O instituto americano Pew Research realizou um estudo e apontou que 52% dos brasileiros acreditam que a Bíblia deveria exercer grande influência sobre a legislação nacional.
A maior parte dos entrevistados (53%) também prefere que, em caso de conflito entre o texto bíblico e a vontade do povo, o livro religioso prevaleça na formulação das leis.
No entanto, de acordo com a mesma pesquisa, somente 22% das pessoas ouvidas acham que a Bíblia já exerce influência sobre essas mesmas leis.
Países com ideias semelhantes ao Brasil: Bangladesh (82%), Quênia (68%), Malásia (62%), Indonésia (59%), Colômbia (57%), India (52%), Filipinas (51%) e Peru (50%).
A pesquisa ainda destacou um contraste entre a opinião das populações desses países e daqueles considerados de “maior renda”. Mais da metade da população considera que a Bíblia ou outros livros sagrados não deveriam ter nenhuma influência sobre as leis.
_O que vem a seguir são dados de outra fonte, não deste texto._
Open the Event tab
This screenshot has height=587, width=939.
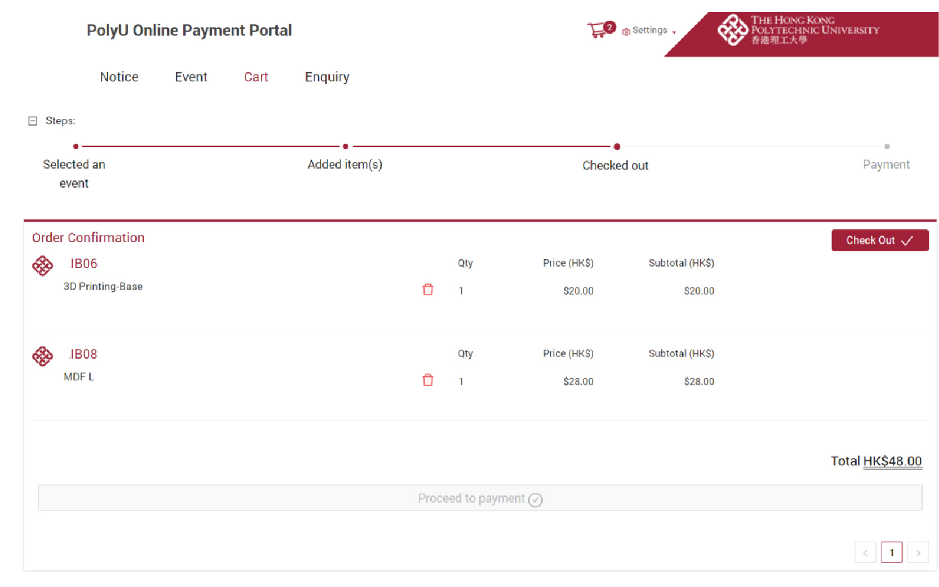[x=191, y=77]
Veja os países: Suécia (67%), França (66%), Espanha (61%), Holanda (60%), Austrália (59%), Alemanha (57%), Canada (55%), Reino Unido (51%) e Itália (50%).
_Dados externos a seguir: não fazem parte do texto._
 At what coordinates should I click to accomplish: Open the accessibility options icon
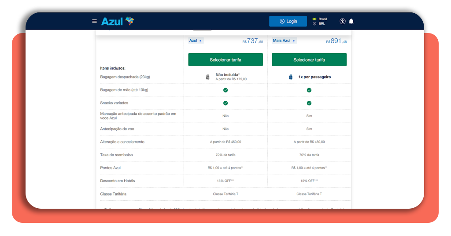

Os Estados Unidos se destacam entre os países de alta renda por terem apenas 23% da população na faixa dos que afirmam que os textos sagrados deveriam influenciar suas leis. O relatório ainda aponta essa diferença porque o país tem a maior parcela de adultos (49%) que acreditam que um texto religioso deveria influenciar as leis nacionais pelo menos em um nível razoável.